Comment la victime a-t-elle été tuée ?

Les circonstances exactes de la mort de Georges Meichler restent floues, faute de corps et de traces. Plusieurs versions ont été avancées par les accusés. Initialement, ils ont évoqué une mauvaise chute lors d'une rixe. Puis, lors des auditions, une autre version est apparue : la victime aurait été séquestrée, ligotée, frappée pour obtenir les codes de sa carte bancaire, et bâillonnée. Elle serait restée une nuit dans cette position avant de décéder. Loup Benarkia aurait constaté un "truc noir" dans la bouche de la victime, entouré de scotch.

Quel est le mobile ?

Le mobile du crime est également une zone d'ombre. Plusieurs hypothèses ont été évoquées : une dispute sur les mœurs libertines du couple, une accusation de pédophilie sur une nièce de Schneider (démentie par la suite), ou un mobile crapuleux. Ce dernier semble le plus crédible. Schneider, en grandes difficultés financières et empêtré dans des addictions, aurait déclaré : "Soit on commettait un délit, soit on se retrouvait à la rue." Il savait que la victime possédait des biens et aurait cherché à lui soutirer ses codes de carte bleue et ses numéraires.

Pourquoi avoir découpé et brûlé le corps ?

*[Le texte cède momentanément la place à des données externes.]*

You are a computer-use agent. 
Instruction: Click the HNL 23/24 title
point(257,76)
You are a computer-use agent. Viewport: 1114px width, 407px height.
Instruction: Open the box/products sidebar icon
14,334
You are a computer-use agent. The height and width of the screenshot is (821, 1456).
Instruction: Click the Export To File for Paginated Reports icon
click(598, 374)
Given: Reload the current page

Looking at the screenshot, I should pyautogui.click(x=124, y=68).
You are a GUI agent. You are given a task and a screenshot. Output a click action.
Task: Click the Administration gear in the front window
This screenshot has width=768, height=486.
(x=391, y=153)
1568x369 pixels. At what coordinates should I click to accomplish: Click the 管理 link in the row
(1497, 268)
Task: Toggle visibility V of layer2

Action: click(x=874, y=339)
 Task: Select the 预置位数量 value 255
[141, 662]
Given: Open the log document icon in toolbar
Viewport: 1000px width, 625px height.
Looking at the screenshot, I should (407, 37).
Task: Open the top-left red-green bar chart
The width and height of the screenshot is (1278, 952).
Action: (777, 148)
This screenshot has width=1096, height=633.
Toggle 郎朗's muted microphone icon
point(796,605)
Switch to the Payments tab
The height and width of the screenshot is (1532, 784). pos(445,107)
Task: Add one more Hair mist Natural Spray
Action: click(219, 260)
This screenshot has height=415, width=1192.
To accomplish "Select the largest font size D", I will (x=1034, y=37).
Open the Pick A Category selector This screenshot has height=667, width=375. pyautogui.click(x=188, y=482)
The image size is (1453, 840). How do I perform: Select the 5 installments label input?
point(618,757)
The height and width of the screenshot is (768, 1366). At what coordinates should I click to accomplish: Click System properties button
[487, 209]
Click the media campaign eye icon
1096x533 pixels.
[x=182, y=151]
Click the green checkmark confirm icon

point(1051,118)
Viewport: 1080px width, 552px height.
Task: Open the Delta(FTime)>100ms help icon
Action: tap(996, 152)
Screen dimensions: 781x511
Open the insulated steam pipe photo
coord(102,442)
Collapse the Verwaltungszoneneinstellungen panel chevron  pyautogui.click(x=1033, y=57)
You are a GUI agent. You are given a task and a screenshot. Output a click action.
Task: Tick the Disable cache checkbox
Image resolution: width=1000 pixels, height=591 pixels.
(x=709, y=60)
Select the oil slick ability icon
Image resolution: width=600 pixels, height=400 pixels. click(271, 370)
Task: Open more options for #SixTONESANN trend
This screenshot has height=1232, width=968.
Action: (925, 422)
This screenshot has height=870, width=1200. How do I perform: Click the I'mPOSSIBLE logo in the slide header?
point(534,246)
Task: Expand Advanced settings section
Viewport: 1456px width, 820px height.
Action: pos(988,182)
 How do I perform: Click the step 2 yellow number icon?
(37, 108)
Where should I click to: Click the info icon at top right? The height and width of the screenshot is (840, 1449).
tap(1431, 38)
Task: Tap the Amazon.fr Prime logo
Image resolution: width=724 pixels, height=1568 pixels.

Philippe Schneider a expliqué avoir rapidement décidé de faire disparaître le corps. Il a transporté la dépouille dans un "big bag" jusqu'à un local appartenant à Benarkia à Coupiac, où il a procédé au dépeçage pendant une journée, tandis que ses complices surveillaient les alentours. Il a ensuite brûlé de nombreuses parties du corps dans une cheminée chez la victime, et cuisiné d'autres parties avec des légumes pour masquer l'odeur. Un feu de camp a également été allumé dans un champ pour brûler d'autres restes. Ancien boucher, Schneider a comparé son geste à "traiter un agneau".

Le procès se déroule devant la cour d'assises de l'Aveyron, présidée par Charles Pinarel. Les jurés devront démêler les versions contradictoires et rendre leur verdict en fin de semaine.